- Document segment -
Solar Cells You Can See Through

Did you know that you can have the best of both worlds? Solar energy and a view. A team of researchers as Michigan State University (MSU) have done just this- developed a new type of solar concentrator that when placed over a window, creates energy but doesn’t block the view. It is called a transparent luminescent solar concentrator and can be used on buildings, cell phones and any other device that has a clear surface.

MSU Solar Concentrator ModuleThe key word here is “transparent” according to Richard Lunt of MSU’s College of Engineering.

While research in this arena is not new, the results were poor as the energy production was low and inefficient and the materials were colored thereby blocking the view below the solar cell. The MSU solar harvesting system uses small organic molecules developed by Lunt and his team to absorb specific nonvisible wavelengths of sunlight better than its predecessors.

“No one wants to sit behind colored glass,” said Lunt, an assistant professor of chemical engineering and materials science. “It makes for a very colorful environment, like working in a disco. We take an approach where we actually make the luminescent active layer itself transparent. We can tune these materials to pick up just the ultraviolet and the near infrared wavelengths that then ‘glow’ at another wavelength in the infrared.”

Stored records
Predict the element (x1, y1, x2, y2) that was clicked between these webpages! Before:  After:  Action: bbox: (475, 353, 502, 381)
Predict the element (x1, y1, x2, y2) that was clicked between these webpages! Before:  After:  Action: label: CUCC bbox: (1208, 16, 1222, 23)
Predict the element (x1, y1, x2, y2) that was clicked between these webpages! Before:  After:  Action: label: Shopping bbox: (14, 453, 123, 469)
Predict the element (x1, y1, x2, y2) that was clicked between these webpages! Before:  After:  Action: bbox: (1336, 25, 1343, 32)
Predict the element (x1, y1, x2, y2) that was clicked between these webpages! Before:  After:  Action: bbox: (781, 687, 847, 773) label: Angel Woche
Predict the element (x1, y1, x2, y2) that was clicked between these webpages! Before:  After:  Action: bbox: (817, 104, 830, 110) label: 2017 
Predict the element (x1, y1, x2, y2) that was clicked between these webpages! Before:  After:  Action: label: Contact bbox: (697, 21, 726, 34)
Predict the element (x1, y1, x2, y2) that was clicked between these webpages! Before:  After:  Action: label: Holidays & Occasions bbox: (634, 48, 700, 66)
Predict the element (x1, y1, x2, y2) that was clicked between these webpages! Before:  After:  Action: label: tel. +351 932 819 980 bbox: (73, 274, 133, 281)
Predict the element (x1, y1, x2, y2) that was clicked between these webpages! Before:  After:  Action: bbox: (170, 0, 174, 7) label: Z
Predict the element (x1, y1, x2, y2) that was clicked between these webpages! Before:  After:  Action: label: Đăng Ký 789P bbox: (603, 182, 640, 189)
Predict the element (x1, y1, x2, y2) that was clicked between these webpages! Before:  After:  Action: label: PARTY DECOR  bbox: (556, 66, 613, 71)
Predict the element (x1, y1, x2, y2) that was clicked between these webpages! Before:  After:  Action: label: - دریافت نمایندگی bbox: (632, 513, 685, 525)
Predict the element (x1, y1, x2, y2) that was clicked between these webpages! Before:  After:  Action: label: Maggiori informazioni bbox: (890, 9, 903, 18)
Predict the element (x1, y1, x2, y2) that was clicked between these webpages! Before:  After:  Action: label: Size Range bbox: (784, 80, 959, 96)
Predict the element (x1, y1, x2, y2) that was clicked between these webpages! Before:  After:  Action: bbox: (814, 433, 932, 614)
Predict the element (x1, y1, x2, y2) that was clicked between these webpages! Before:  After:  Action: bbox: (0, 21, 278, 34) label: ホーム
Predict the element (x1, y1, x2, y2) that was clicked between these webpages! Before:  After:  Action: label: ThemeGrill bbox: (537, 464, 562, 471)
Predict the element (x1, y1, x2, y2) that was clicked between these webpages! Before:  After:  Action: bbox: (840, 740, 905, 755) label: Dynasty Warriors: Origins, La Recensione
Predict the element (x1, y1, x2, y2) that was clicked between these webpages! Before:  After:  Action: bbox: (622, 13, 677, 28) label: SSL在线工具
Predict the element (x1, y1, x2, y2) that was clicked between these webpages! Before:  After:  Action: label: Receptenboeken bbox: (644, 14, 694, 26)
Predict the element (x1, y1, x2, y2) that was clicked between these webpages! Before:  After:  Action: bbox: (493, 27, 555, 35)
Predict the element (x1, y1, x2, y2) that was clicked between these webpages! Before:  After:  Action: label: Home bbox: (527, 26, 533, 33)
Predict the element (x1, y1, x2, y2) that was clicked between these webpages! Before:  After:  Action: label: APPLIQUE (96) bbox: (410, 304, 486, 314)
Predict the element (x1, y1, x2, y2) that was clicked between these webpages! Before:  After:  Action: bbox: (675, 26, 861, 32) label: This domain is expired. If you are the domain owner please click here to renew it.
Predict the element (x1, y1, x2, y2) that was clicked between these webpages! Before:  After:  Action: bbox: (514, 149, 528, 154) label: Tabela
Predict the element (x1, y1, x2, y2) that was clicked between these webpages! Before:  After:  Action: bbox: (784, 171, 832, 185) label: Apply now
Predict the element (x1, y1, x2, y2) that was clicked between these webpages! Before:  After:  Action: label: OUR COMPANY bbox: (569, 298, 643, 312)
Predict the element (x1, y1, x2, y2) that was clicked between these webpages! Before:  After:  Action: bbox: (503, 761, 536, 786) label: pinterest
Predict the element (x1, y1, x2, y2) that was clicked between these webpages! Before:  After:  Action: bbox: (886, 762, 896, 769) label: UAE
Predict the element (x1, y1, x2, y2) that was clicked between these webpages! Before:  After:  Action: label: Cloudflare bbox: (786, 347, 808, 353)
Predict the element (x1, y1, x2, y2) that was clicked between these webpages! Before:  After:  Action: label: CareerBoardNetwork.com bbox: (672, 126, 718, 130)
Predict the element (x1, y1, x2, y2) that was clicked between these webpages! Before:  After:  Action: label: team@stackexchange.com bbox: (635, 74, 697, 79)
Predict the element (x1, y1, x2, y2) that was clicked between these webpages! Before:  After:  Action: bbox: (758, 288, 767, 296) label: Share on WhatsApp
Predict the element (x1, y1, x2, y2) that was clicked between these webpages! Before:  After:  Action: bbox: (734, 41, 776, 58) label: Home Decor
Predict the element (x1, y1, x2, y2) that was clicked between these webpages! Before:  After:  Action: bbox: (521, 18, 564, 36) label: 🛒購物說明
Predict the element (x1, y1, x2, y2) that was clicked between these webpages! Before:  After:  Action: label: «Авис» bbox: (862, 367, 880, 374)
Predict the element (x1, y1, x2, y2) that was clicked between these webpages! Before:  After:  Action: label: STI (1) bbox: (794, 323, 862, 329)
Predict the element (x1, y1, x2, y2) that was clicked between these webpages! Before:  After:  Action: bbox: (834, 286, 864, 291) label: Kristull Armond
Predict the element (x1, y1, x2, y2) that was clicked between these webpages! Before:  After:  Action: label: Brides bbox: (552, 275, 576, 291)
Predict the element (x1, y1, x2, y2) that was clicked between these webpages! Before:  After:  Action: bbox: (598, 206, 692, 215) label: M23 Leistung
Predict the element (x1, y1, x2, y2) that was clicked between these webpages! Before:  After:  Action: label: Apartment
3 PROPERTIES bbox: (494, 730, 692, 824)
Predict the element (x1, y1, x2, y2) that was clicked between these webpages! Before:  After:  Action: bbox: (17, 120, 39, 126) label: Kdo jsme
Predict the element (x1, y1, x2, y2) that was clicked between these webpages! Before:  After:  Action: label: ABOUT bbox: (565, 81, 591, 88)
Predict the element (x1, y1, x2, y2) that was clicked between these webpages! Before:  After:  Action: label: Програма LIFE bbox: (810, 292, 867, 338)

- Parts of the exercise -
1. In the article on see-through solar cells, which wavelengths does Lunt say the materials can be tuned to pick up?
2. Turn the paragraph of the solar cell article that begins "While research in this arena is not new" into a short bulleted list that keeps its main facts.
Use only the text to complete these tasks.

- Responses to the exercise -
1. The ultraviolet and the near infrared wavelengths.

2.
- Research in this area is not new, but earlier results were poor.
- Energy production was low and inefficient.
- The materials were colored, blocking the view below the solar cell.
- The MSU system uses small organic molecules developed by Lunt and his team.
- These molecules absorb specific nonvisible wavelengths of sunlight better than earlier systems.